• MATERIAL PROVIDED
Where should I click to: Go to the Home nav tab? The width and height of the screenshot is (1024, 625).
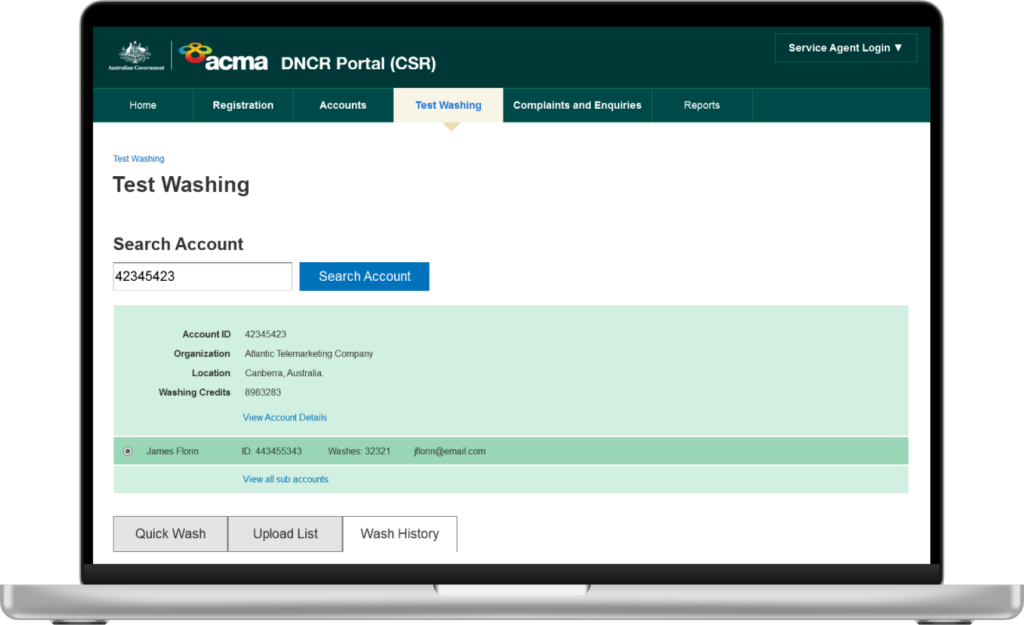click(143, 105)
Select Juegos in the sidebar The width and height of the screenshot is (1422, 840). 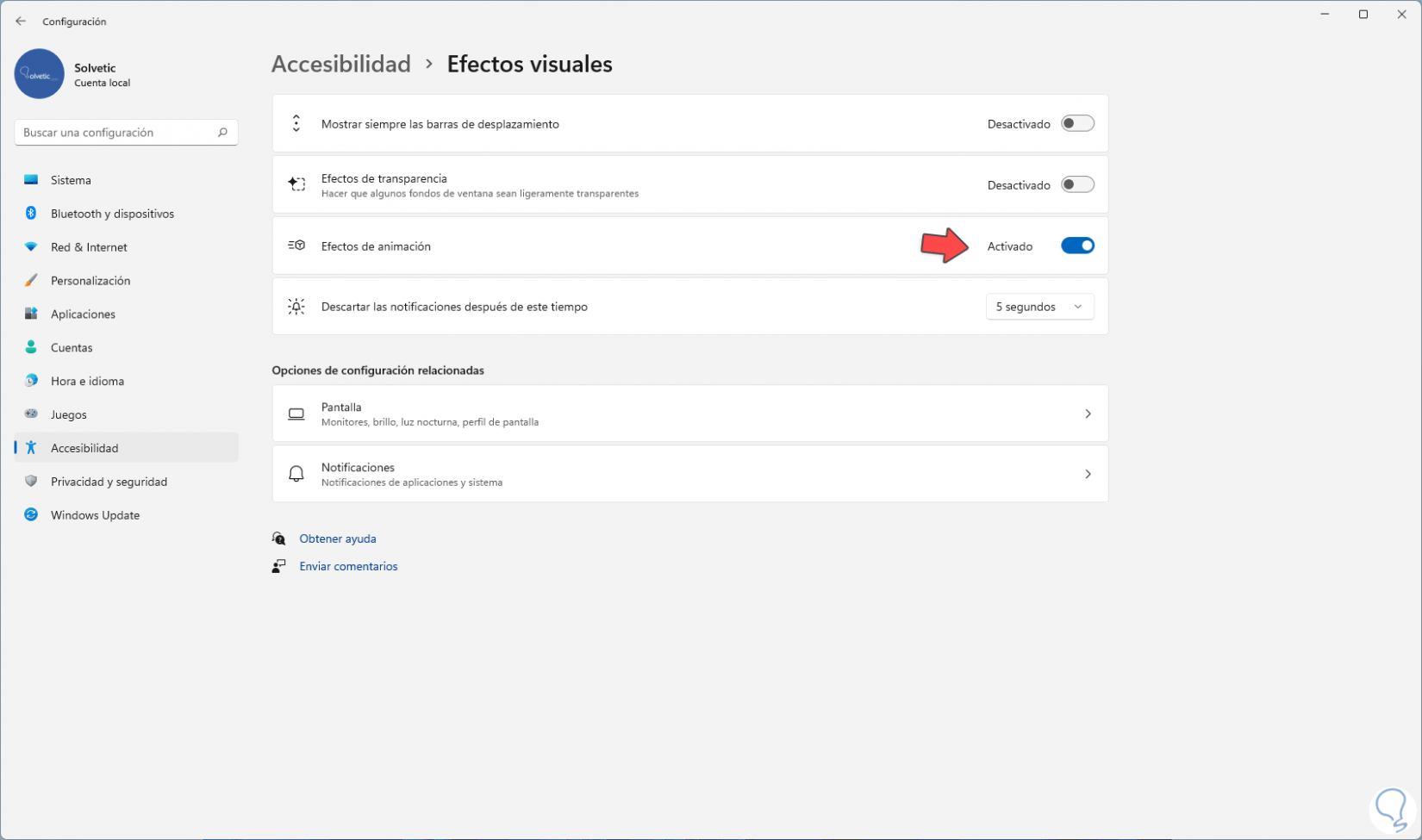(69, 414)
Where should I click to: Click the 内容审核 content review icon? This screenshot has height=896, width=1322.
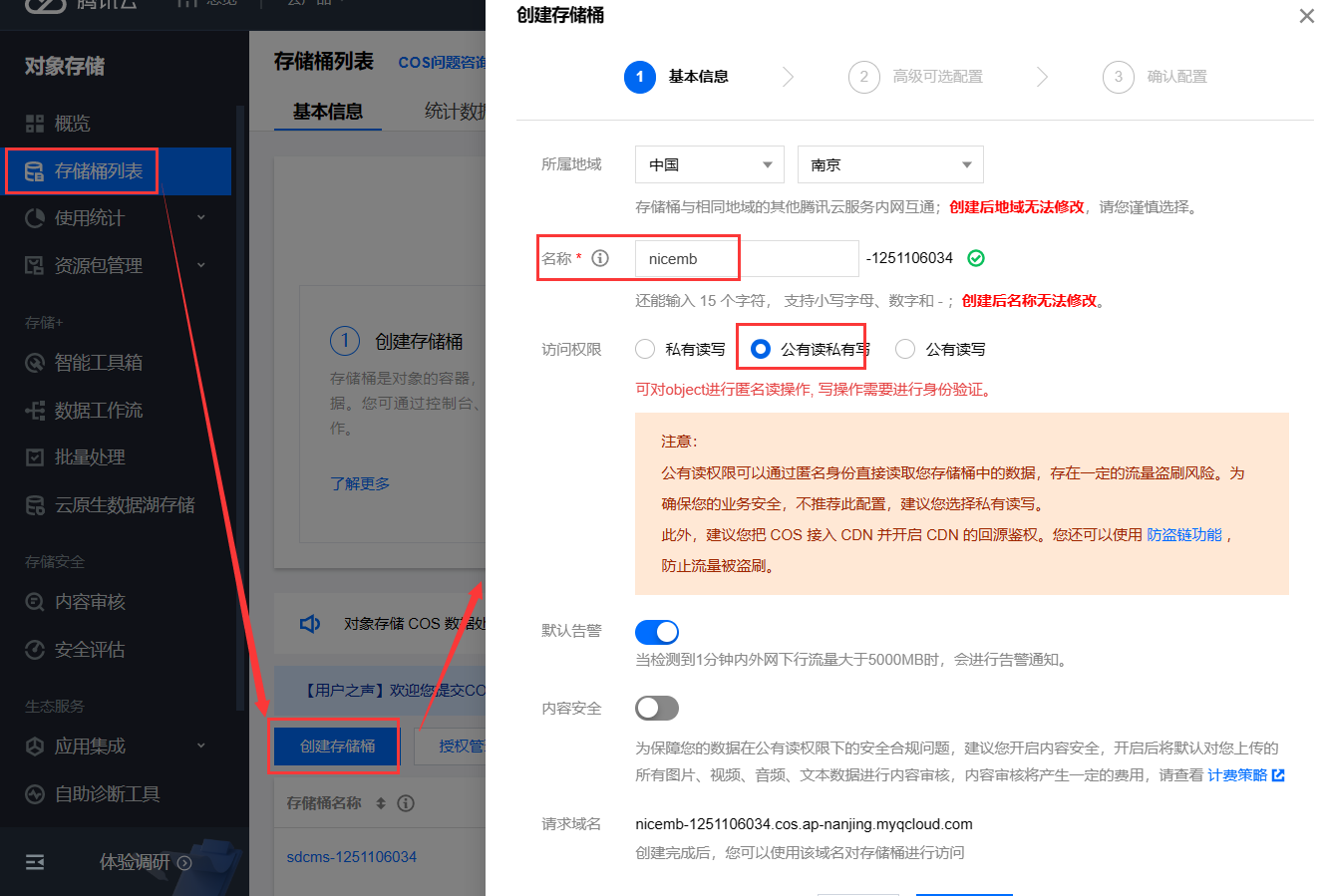click(35, 602)
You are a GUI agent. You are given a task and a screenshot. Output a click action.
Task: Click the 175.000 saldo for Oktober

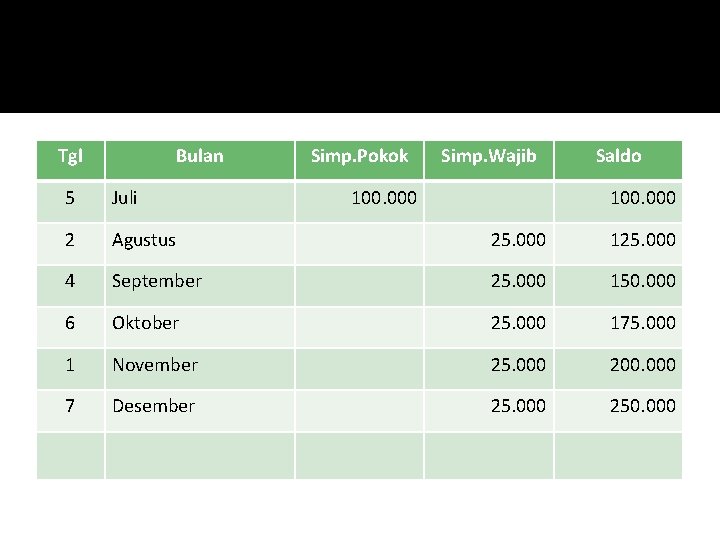(x=643, y=323)
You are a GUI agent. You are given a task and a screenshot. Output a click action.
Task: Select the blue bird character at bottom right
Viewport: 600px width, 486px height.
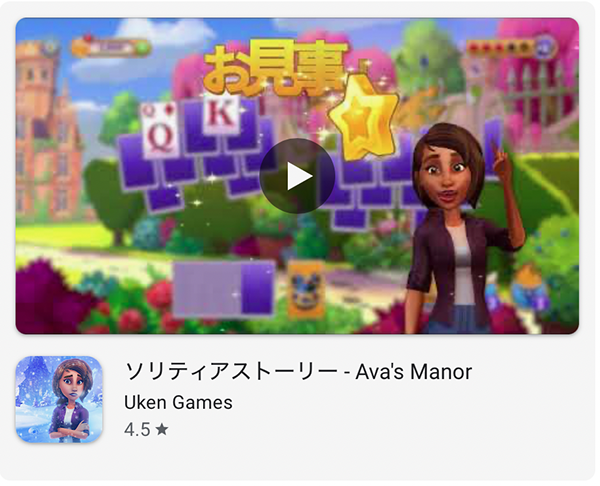pyautogui.click(x=529, y=287)
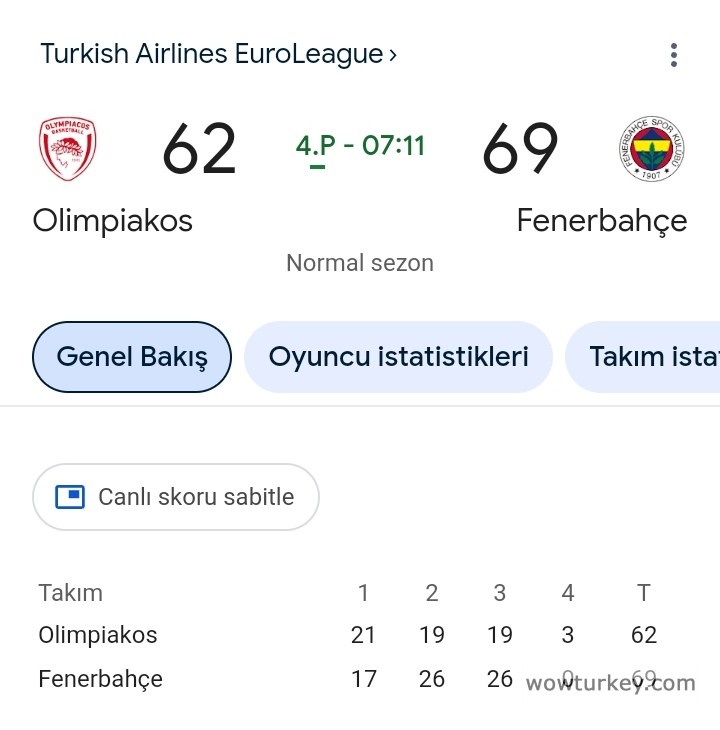The width and height of the screenshot is (720, 730).
Task: Click the Takım column header in table
Action: click(x=70, y=593)
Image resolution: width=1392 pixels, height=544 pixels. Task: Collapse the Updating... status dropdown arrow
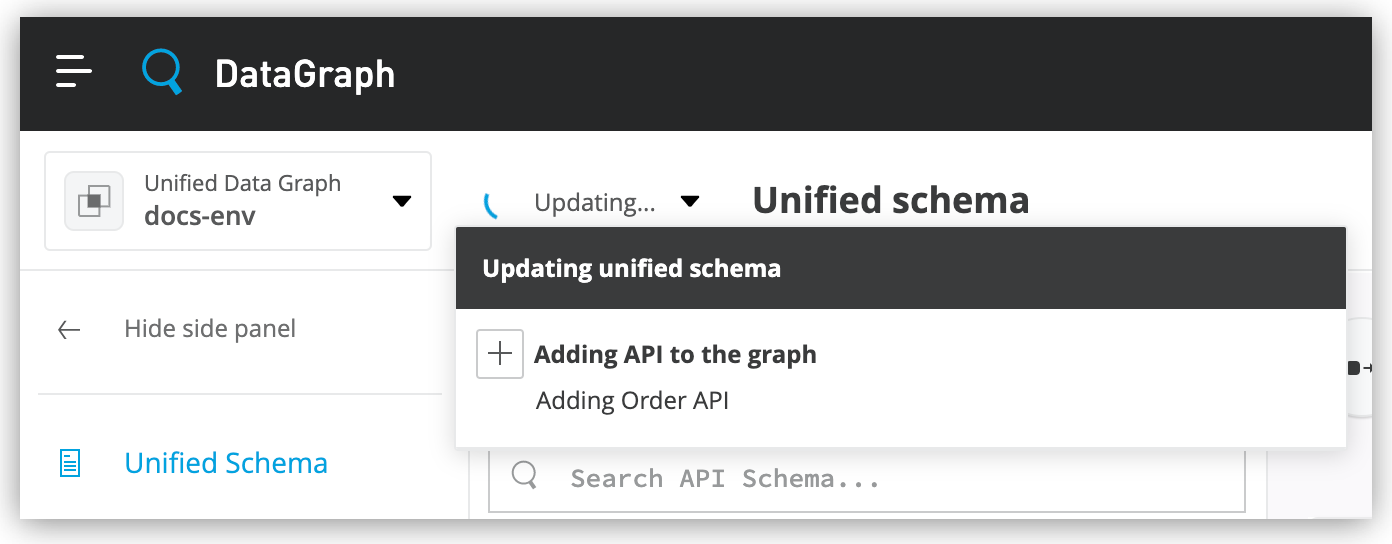click(689, 201)
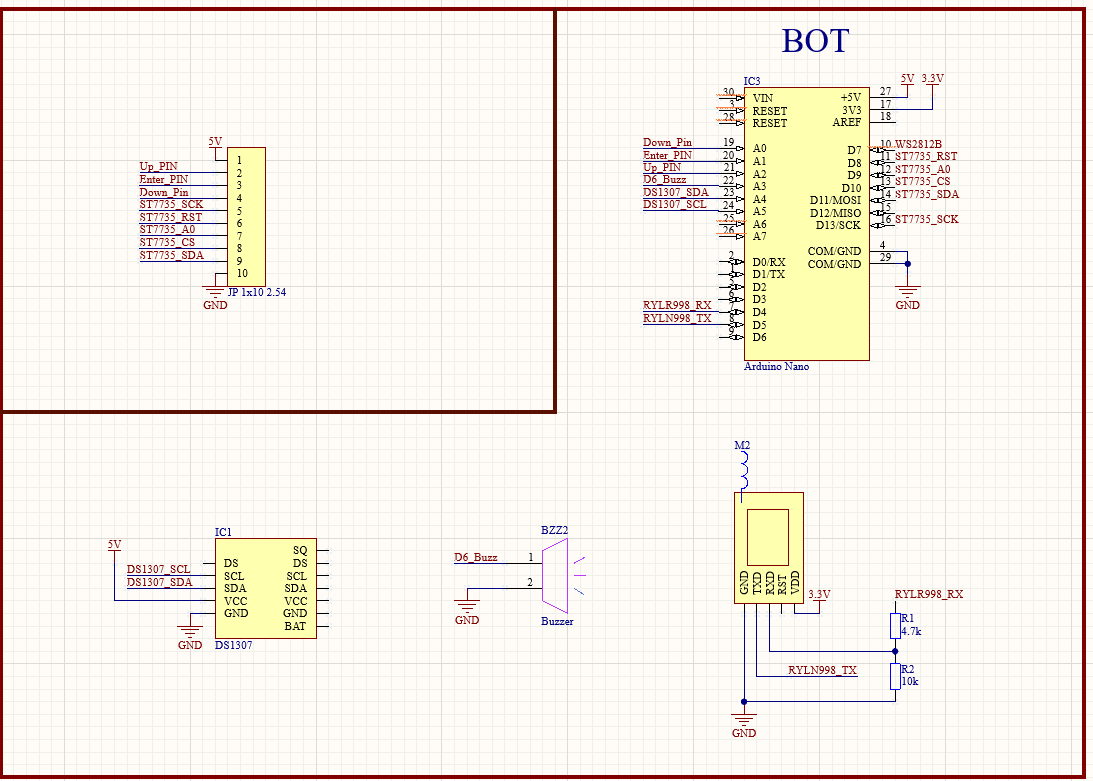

• CHALLENGE
Give the lines from the one containing "Where should I click to: Click" through the end of the records, both ends included, as a JSON list of strings with one string per line. Leave out blank lines and pictures.

• ANSWER FOR THE TASK
[
  "Where should I click to: Click the 内容审核 content review icon? This screenshot has height=896, width=1322.",
  "click(35, 602)",
  "You are a GUI agent. You are given a task and a screenshot. Output a click action.",
  "Task: Click the 175.000 saldo for Oktober",
  "(x=643, y=323)",
  "You are a GUI agent. You are given a task and a screenshot. Output a click action.",
  "Task: Select the blue bird character at bottom right",
  "Viewport: 600px width, 486px height.",
  "pyautogui.click(x=529, y=287)",
  "The width and height of the screenshot is (720, 730).",
  "Task: Click the Takım column header in table",
  "Action: click(x=70, y=593)",
  "Image resolution: width=1392 pixels, height=544 pixels. Task: Collapse the Updating... status dropdown arrow",
  "click(689, 201)"
]